3. What is the wider contribution or impact to your scientific field(s)? (300 words max)
An increase in the incidence of age-associated neurodegenerative diseases is placing an increasing burden on global health expenditure. Given the complexity of the brain, current treatments for neurodegenerative diseases are largely limited by the multifactorial nature of these diseases and the difficulties associated with identifying viable treatment targets. By adopting the Bedside to Bench to Bedside approach, my goal is to deliver the discoveries of today that will lead to the personalised treatments of tomorrow.
More broadly, my research into the impact of altered energy metabolism on the onset and progression of MND has implications for all neurodegenerative disorders. There are an increasing number of studies that highlight the co-existence of neurodegenerative disorders (including Parkinson’s disease, Huntington’s disease, Alzheimer’s disease, and dementia) and altered metabolic homeostasis. Thus, it is plausible that defects in the processes that regulate metabolic flux may underpin or exacerbate neurological symptoms. By defining how changes in metabolic homeostasis contribute to the aetiology of neurodegenerative disease, we will identify the relationships between energy balance and neurodegeneration. This knowledge will allow us to determine whether accommodating for dysregulated metabolic homeostasis provides a promising strategy for the management of all major neurodegenerative diseases. Ultimately, this will support a healthier ageing population, which will in turn mitigate the pressures associated with increased health spending on age-associated brain diseases.

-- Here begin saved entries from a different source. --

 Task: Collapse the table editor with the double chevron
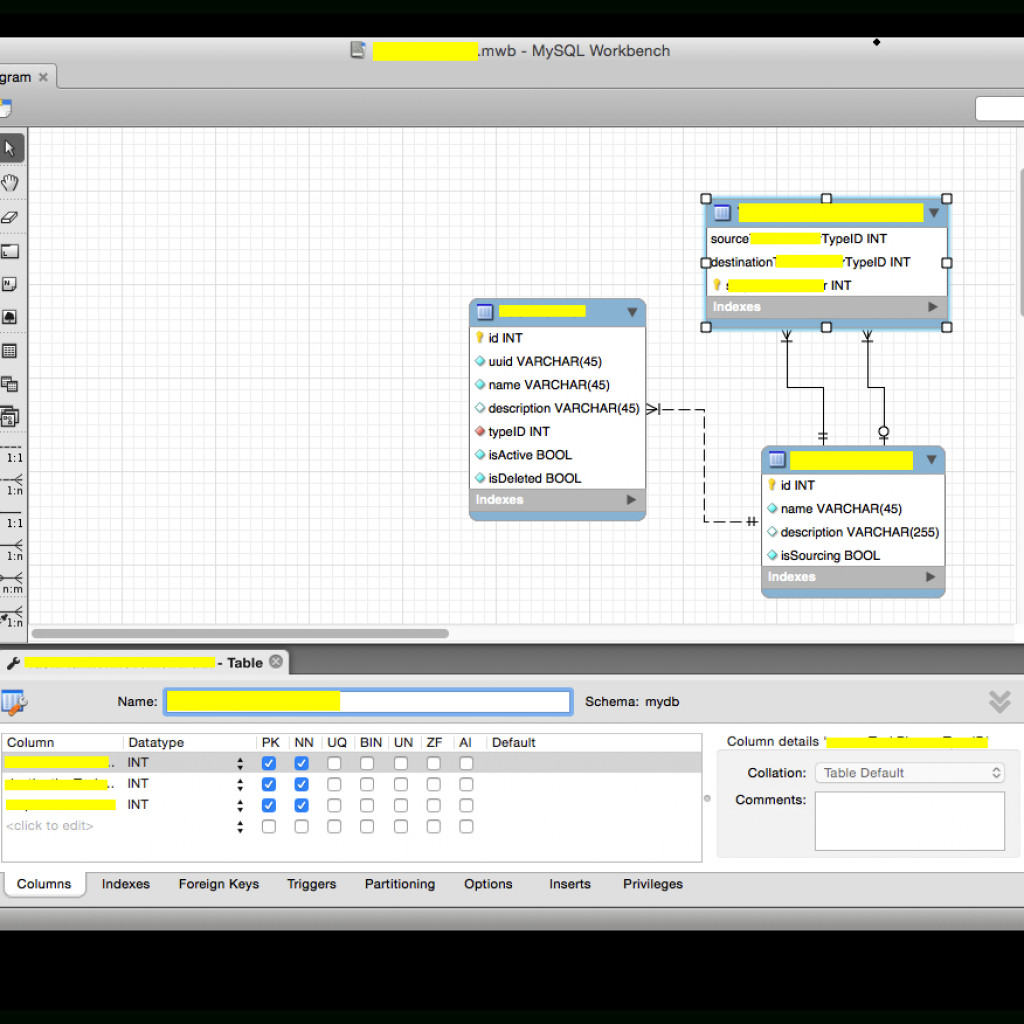pyautogui.click(x=999, y=702)
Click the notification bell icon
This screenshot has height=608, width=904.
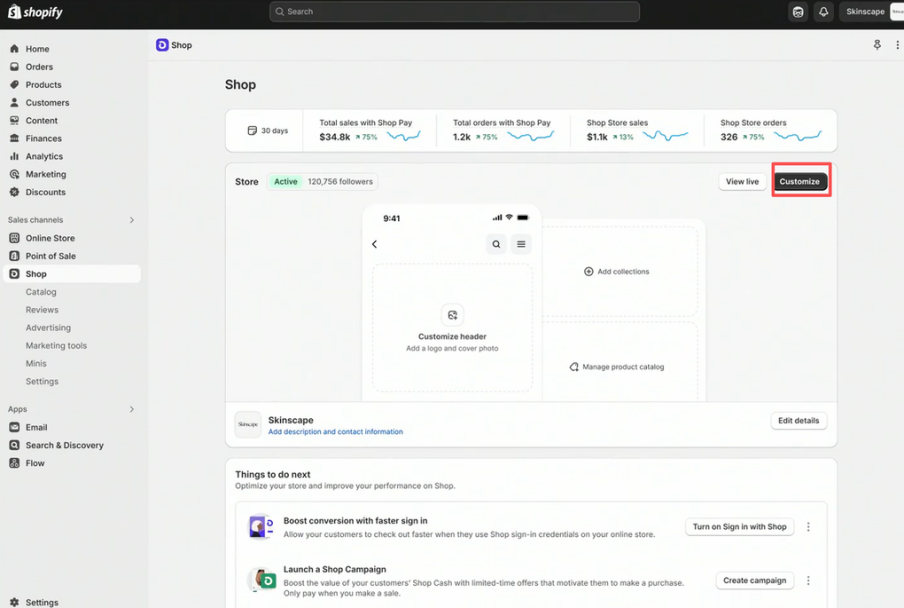823,12
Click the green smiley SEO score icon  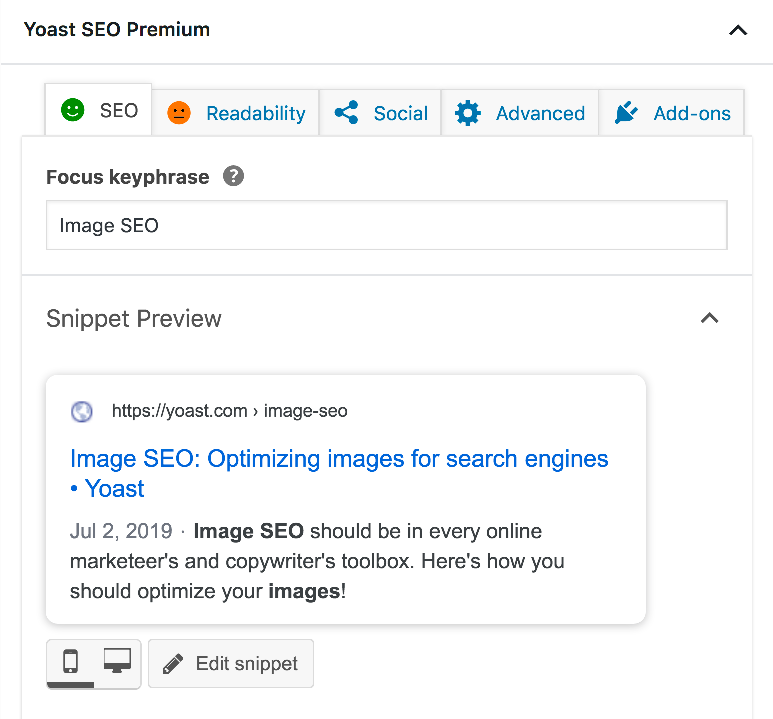72,111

4. Potential ideas you would like to explore to take this research further? (300 words max)
Clinical trials aim to validate treatments that have the potential to improve disease outcomes. Due to the heterogeneous nature of MND, the success of clinical trials in this area has been slowed, and it is increasingly evident that an umbrella approach to treating this disease may not be an option. If we are to embrace a future of personalised medicine in MND, we must first develop a means to allow the successful completion of personalised clinical trials.
My future research will explore approaches that will assist us in identifying patients who would benefit most from specific clinical treatments, and to conduct clinical trials aimed at addressing individual needs. To achieve this goal I must establish our current patient-screening platform at multiple assessment centres across the globe. I am currently engaging with research teams in the Netherlands (where we are conducting a sister study), and hope to expand our studies to include clinical centres across Australia, Europe and America. Once our preclinical studies have identified suitable drug candidates, it is anticipated that we will have the means to identify individuals who will benefit from these treatments, and thus the capacity to direct trials to meet the needs of individuals with similar disease traits.
5. Please share a link for researchers to access your article, data-set or thesis
More information about this work can be found at https://www.uq.edu.au/sbms/staff/shyuan-ngo
Data on the patient screening platform is currently being prepared for publication and assessment for IP protection.